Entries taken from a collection
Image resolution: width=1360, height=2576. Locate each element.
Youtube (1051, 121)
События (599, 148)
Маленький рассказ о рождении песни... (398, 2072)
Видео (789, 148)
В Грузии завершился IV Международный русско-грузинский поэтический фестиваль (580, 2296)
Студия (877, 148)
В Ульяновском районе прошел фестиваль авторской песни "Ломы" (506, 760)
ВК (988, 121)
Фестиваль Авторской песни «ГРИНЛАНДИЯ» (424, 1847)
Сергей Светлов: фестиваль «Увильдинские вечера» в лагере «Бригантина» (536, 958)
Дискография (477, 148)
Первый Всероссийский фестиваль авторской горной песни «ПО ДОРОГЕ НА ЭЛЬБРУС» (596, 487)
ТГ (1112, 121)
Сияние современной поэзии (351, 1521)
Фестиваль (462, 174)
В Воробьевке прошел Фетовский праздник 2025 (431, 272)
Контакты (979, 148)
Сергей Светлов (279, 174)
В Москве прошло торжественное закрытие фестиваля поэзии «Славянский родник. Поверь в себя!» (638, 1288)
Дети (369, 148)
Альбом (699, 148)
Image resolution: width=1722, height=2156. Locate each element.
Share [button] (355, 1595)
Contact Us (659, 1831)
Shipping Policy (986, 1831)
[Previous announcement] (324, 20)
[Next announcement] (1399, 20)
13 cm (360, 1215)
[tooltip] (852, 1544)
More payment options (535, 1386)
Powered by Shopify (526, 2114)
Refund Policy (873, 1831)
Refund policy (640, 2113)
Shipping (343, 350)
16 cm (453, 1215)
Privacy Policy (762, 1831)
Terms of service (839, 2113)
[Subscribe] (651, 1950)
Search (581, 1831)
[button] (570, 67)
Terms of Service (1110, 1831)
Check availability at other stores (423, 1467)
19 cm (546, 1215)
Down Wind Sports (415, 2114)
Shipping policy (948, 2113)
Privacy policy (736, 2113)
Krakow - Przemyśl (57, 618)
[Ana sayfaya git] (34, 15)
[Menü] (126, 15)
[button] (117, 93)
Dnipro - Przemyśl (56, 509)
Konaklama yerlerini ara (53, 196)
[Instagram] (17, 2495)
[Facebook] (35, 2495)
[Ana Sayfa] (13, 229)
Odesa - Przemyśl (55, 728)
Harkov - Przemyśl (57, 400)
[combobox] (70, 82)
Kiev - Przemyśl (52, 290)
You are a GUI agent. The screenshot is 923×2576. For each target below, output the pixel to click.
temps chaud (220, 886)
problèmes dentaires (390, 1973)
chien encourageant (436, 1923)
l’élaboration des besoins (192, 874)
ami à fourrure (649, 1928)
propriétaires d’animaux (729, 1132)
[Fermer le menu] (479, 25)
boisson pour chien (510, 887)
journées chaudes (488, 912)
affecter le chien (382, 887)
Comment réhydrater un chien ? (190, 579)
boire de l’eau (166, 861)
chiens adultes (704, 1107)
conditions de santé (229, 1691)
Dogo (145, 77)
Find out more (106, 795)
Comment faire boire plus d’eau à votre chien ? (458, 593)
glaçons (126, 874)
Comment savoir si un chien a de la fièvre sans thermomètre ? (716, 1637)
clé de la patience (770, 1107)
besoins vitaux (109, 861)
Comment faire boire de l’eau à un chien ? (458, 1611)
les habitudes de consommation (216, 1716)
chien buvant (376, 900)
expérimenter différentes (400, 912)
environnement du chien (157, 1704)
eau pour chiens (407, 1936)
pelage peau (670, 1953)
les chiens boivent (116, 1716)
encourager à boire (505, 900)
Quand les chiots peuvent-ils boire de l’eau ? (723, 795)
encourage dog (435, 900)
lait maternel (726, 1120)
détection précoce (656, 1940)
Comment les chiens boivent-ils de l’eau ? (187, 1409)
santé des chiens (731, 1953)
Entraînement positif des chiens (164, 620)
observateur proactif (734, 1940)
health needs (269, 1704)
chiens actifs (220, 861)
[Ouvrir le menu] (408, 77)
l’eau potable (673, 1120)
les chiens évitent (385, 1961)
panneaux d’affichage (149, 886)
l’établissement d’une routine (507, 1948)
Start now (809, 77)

◆ Task details: Search the data above for the string "element" and copy each line that has it.

◆ Result for this exercise:
Image resolution: width=1360, height=2576. Locate each element.
Image resolution: width=1722, height=2156. Locate each element.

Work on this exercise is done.